Twelve of the fifteen states ranked worst for food hardship shared a similar ranking in terms of children’s overweight and obesity (highlighted in blue).  In fact, 2/3 of all states were similarly ranked for childhood obesity and food hardship (within ten places of each, e.g. 35 in one category and 25-45 in another). At the other end of the spectrum, a similar trend is seen.

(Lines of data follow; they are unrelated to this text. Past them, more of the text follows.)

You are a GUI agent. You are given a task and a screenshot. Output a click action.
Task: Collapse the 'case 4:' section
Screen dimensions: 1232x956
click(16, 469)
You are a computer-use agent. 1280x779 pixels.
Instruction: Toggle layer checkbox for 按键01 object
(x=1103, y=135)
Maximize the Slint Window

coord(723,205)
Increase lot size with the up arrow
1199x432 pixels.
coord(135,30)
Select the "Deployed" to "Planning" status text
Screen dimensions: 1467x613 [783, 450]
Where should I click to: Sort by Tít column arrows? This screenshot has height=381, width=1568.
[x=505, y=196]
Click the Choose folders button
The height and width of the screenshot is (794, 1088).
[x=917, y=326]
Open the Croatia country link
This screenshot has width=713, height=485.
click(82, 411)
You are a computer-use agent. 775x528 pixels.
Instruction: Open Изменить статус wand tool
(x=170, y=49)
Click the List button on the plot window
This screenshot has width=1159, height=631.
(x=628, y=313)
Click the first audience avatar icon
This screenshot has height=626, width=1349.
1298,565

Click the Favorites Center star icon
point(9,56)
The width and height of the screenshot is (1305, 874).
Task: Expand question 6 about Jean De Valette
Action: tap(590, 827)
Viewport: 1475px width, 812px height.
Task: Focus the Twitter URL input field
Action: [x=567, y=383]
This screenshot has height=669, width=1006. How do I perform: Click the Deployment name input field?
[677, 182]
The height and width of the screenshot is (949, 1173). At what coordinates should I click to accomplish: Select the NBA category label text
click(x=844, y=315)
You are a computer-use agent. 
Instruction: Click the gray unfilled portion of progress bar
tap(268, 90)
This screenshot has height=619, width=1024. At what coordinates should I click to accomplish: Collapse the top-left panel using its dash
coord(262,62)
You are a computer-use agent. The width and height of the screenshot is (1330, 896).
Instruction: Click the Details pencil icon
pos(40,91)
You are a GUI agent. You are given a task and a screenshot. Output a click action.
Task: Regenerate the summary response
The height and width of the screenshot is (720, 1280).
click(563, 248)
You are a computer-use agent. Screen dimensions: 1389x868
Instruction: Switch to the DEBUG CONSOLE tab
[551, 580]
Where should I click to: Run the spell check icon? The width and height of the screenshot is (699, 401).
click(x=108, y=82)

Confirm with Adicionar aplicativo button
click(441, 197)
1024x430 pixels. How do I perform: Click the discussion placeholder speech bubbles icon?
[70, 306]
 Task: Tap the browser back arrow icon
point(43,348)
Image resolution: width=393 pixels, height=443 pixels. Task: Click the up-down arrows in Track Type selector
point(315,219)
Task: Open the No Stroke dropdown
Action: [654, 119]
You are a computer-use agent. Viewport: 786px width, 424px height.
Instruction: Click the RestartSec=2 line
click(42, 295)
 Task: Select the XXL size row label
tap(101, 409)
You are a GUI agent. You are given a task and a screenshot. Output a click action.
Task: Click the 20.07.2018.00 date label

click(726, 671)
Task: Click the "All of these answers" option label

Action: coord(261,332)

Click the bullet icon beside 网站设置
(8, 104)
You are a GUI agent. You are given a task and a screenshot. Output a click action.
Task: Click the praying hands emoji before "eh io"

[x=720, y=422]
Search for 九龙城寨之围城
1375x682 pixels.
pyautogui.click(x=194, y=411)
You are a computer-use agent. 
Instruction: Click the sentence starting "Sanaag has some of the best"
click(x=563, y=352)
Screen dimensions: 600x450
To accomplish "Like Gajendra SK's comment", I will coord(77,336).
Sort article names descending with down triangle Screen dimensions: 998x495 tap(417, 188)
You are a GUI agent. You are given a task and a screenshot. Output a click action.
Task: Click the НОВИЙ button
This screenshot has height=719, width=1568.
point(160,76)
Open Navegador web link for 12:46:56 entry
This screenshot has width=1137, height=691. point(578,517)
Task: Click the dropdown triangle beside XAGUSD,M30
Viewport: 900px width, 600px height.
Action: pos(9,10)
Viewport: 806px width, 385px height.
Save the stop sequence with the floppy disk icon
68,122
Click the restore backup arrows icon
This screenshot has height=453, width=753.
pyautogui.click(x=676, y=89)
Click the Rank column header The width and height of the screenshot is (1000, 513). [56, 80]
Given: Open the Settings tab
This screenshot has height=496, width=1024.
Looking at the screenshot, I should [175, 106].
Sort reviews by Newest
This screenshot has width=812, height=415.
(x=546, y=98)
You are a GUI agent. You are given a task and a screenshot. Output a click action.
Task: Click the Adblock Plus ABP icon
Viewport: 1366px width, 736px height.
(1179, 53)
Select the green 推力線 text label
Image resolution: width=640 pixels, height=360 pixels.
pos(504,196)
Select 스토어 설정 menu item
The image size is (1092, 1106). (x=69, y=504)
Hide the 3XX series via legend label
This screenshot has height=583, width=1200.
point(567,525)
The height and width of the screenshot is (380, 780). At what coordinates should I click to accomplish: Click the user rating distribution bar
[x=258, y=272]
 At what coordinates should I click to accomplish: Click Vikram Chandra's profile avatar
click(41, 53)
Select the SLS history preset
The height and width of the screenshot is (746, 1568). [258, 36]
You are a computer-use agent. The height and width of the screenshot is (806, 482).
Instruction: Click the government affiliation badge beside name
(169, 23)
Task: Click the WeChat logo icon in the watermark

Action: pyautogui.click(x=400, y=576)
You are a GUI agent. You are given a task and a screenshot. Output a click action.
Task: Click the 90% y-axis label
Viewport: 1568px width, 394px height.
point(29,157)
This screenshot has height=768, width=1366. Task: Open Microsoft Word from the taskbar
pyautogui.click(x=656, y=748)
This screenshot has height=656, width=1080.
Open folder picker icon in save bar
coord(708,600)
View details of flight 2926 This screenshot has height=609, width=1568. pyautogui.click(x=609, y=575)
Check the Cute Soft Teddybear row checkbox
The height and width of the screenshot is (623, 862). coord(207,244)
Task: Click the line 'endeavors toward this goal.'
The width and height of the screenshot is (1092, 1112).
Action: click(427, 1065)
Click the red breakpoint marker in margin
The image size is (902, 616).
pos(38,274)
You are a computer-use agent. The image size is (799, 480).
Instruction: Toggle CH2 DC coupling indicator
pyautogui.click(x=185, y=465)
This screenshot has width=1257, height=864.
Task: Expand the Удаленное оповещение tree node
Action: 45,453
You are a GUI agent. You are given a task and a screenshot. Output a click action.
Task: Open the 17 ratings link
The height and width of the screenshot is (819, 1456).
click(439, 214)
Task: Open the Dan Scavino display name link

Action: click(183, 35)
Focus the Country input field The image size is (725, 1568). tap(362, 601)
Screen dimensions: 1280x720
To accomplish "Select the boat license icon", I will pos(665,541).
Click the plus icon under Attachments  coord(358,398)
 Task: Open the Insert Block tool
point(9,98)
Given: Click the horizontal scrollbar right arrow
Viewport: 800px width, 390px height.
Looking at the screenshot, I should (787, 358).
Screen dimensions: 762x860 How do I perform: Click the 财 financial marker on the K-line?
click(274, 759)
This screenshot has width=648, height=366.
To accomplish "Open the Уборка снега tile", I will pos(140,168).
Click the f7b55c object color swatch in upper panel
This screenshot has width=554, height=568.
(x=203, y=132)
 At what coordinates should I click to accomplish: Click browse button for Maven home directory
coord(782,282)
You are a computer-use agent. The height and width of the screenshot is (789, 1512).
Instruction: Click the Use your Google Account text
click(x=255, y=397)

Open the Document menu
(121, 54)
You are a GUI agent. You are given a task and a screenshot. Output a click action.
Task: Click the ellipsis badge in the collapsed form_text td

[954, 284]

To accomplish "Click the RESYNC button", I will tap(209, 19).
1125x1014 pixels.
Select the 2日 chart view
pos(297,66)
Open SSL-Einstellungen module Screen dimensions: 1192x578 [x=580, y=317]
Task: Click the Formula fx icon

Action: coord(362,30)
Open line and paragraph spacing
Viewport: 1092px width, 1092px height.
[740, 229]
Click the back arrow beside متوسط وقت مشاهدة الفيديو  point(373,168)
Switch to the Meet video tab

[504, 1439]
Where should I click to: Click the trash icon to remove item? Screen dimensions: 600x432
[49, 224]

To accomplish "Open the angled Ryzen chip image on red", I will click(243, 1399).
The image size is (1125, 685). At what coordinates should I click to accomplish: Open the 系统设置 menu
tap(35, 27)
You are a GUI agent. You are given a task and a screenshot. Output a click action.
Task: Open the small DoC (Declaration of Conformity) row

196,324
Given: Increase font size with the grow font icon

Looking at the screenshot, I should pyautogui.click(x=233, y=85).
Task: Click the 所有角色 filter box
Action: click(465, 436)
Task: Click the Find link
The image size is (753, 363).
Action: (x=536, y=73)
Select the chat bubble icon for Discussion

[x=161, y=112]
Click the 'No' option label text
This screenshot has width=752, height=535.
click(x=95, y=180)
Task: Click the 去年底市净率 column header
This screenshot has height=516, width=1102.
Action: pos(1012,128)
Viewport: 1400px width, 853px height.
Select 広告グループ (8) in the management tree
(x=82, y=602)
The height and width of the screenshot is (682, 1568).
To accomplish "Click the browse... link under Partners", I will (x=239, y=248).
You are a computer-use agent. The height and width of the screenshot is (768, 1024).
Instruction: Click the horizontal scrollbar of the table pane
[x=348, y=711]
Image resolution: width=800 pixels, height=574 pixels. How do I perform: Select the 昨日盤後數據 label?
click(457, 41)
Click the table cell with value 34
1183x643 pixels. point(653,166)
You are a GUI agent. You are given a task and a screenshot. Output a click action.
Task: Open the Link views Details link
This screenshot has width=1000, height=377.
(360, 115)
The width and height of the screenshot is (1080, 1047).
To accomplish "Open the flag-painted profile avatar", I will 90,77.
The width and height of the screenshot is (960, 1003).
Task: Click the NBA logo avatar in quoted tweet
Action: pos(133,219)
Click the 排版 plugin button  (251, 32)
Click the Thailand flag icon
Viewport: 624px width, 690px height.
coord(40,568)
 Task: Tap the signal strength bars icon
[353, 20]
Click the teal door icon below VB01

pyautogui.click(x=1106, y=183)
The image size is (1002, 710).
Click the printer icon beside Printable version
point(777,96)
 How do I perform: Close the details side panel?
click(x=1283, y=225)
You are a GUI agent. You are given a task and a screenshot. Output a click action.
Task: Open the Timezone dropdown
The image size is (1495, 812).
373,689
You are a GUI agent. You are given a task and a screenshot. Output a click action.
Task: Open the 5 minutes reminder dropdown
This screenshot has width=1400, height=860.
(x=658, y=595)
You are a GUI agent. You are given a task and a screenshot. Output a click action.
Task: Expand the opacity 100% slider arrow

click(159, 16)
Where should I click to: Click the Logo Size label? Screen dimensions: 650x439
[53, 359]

Ten of the 15 states with the least amount of food hardship also have the lowest rankings for childhood obesity and overweight.

Table 2: States with the Lowest Rates of Food Hardship

 

Rank  Food Hardship by State (2009)

Rank Childhood  Overweight and Obesity by State (2007)

Virginia

35

23

Nebraska

36

21

Pennsylvania

36

32

Wyoming

36

45

Hawaii

39

37

New Hampshire

40

35

New Jersey

41

23

Vermont

41

43

Alaska

43

12

Maryland

44

36

Wisconsin

45

40

Montana

46

48

Connecticut

47

45

Minnesota

48

50

Iowa

49

44

South Dakota

50

38

North Dakota

51

45

While hardly a scientific analysis, this comparison appears to confirm the “hunger-obesity paradox,” the apparent incongruity of people being simultaneously food insecure and overweight. Yet hunger, food insecurity, and food hardship are gradations of the same phenomenon in which individuals who cannot afford sufficient nutritious food, fill up on energy-dense but nutrient-poor food, and often suffer from cycles of plenty/want/plenty based on the timing of their income streams. Researchers confirm that these patterns often lead to higher incidences of overweight and obesity. It is becoming clear that the apparently contradictory phenomena of hunger and obesity are flip sides of the same coin; a food system in which filling but fattening foods are inexpensive, and nutritious foods are beyond the reach of many.

In terms of the nation’s most vulnerable — those children relying on school meals to help them grow up healthy — we can no longer consider ourselves successful if we only provide more meals of mediocre nutritional quality. At the same time, pumping more money into improving the quality of school meals without addressing the fundamental question of how to get more children from low-income families participating in the meals programs is socially unjust. Those of us who advocate and care about these issues must recognize the need for a balance of both approaches. School lunch is the place where we can begin to create a food system that puts the health of all eaters first, regardless of family income.